实施例3：对活细胞内dna和rna的同步成像检测。

结合图2和图4，由于氧化石墨烯探针与dna和rna的结合方式不同，从而引发不同的荧光光谱响应。对于双链dna，氧化石墨烯探针嵌入到dna的沟槽中，引起荧光的增强；而对于单链rna，由于其没有dna那样的规则双螺旋结构，其表面负电荷引起氧化石墨烯探针的聚集团聚，产生红色的荧光。因此，我们将探针与细胞共培养后，分别用488nm和543nm激发光对细胞进行共聚焦成像，结果如图4所示，488nm激发的绿色荧光主要集中在细胞核，而543nm激发的红色荧光主要集中在细胞质及核仁。所以，通过氧化石墨烯探针实现了对活细胞内dna和rna的同步检测。

实施例4：对细胞有丝分裂不同时期dna和rna的动态成像。

结合图5，不同分裂期的细胞同步化，利用饥饿法来获取。取处于对数生长期的细胞，pbs缓冲液清洗后，用含1％血清的培养基继续培养过夜，然后除去就培养基加入含10％血清的培养基继续培养，培养不同的时间来获取处于有丝分裂不同时期的细胞。然后加入氧化石墨烯探针，分别在488nm和543nm激光下，观察有丝分裂不同时期dna和rna的结构变化。从图5中可以发现，细胞有丝分裂过程中，细胞膜消失，染色质高度螺旋化形成染色体，在488nm激发下，染色体仍然显示很强的绿色荧光，说明氧化石墨烯探针仍然与染色体结合在一起，没有因为核膜的消失而释放到细胞质中，证明了探针与dna间强的亲和力。随着有丝分裂的完成，探针也被均匀的分散到两个子细胞中去。同时，在543nm激发下，细胞质内的rna呈现强的红色荧光，核仁在有丝分裂过程中消失，随着分裂的完成，在两个新的子细胞中，核仁又重新出现。
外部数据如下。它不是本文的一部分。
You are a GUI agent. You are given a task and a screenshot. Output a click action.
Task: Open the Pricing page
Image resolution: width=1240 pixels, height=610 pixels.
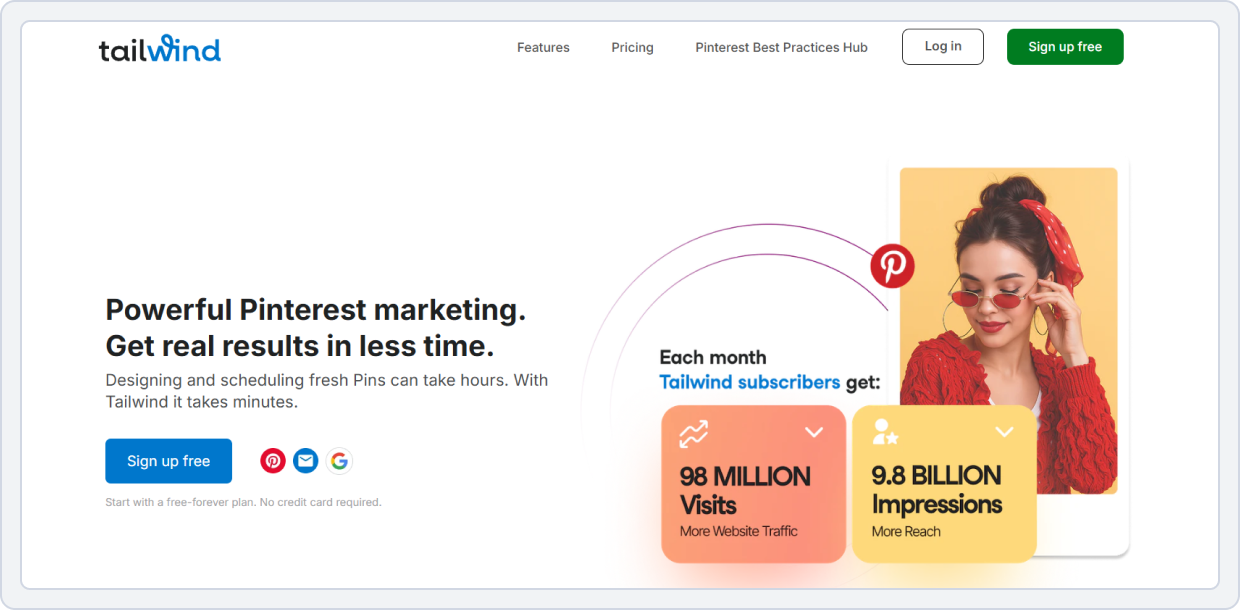(x=632, y=47)
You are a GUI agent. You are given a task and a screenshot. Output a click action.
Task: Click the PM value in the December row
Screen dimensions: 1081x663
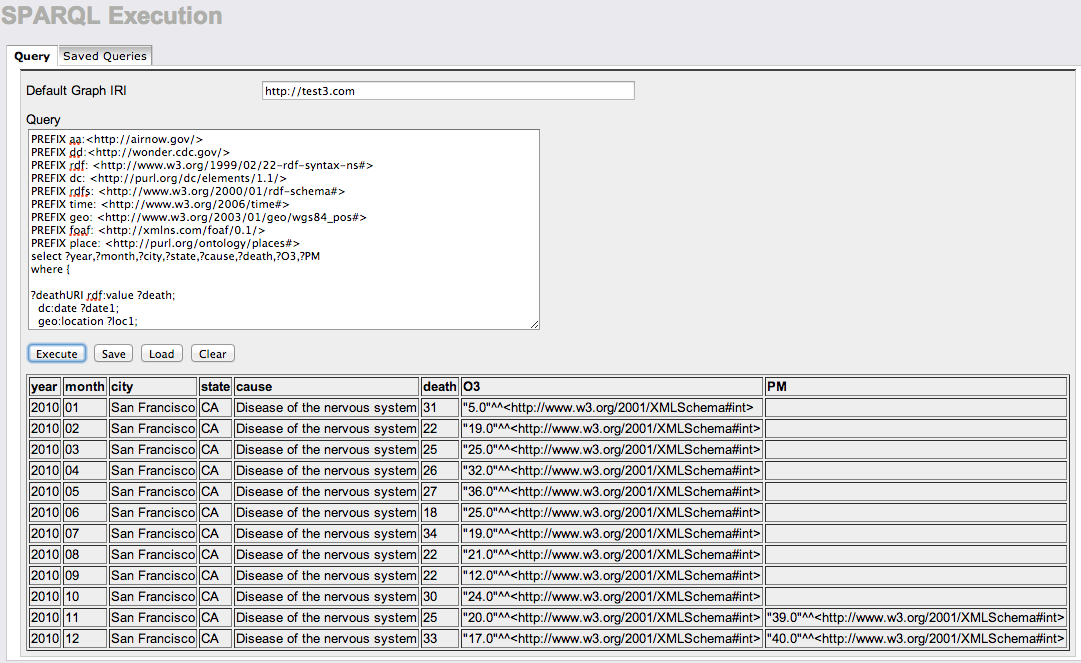[915, 638]

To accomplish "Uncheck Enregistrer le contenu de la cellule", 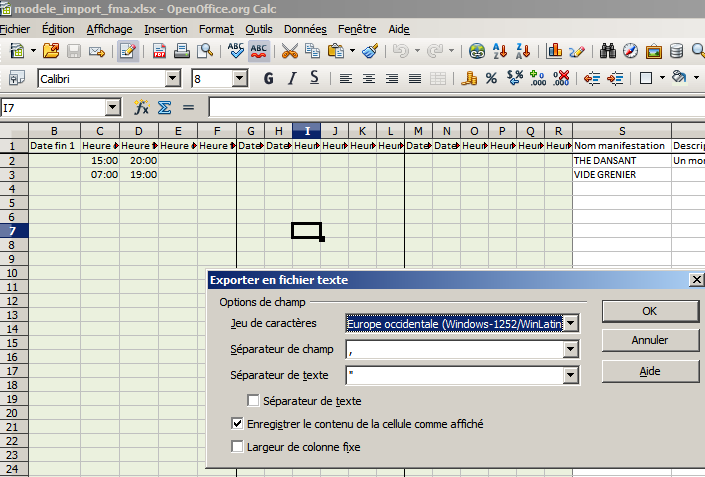I will coord(237,424).
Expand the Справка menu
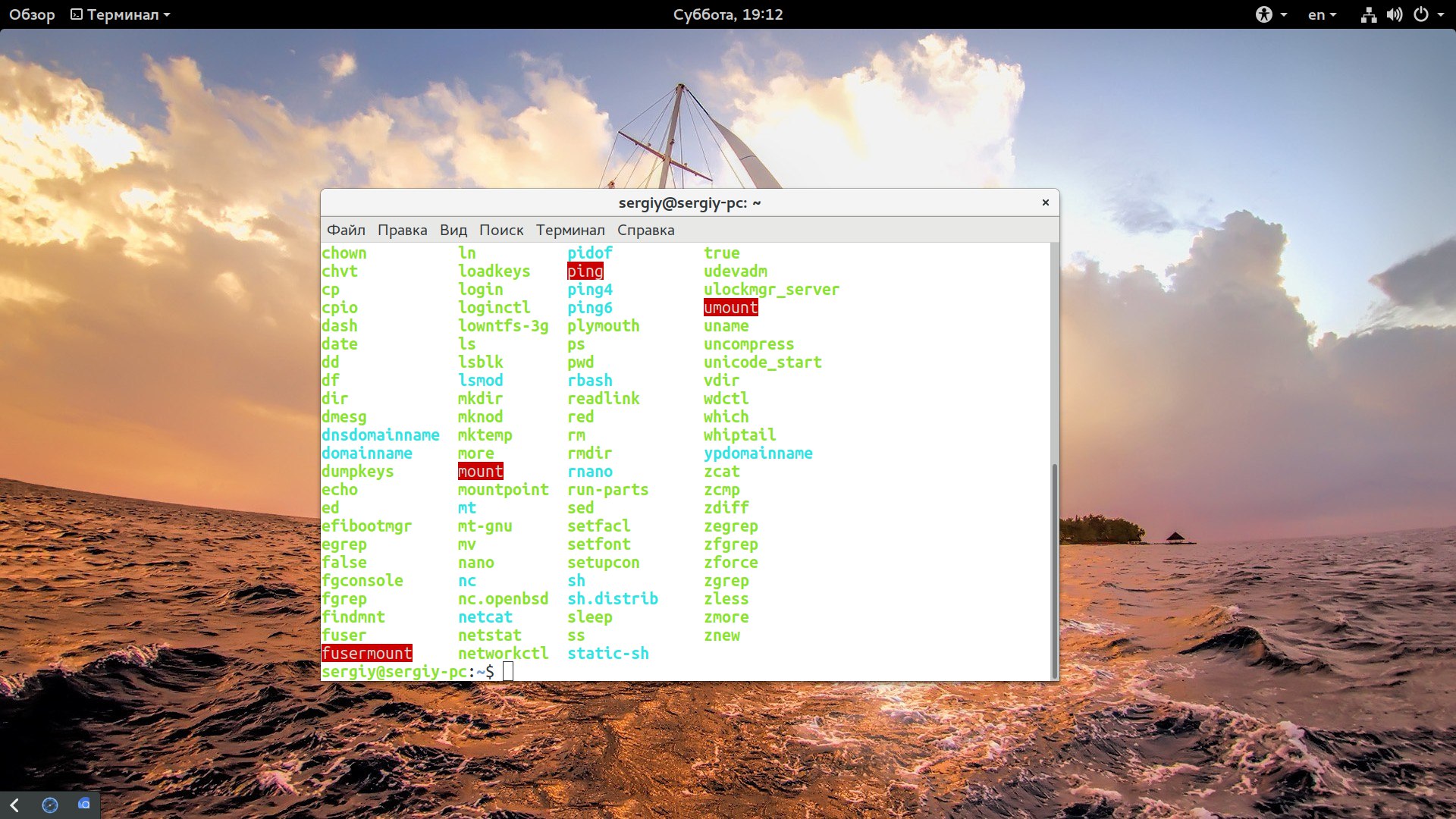The height and width of the screenshot is (819, 1456). [646, 230]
实施例5：线虫生殖腺细胞dna和rna的原位同步成像检测。

野生型线虫bristoln2按照标准程序进行培养，即在20℃条件下，将线虫培养在线虫生长培养基琼脂板上，以op50大肠杆菌为食物。取成虫期的线虫，用超纯水将线虫成虫从琼脂板上冲洗下来，然后转移到含有氧化石墨烯探针的m9缓冲液中培养4小时，然后将线虫吸取出来滴在载玻片上，用nan3溶液进行麻醉，然后盖上盖玻片，进行共聚焦成像。激发波长分别为488nm和543nm，结果如图7所示。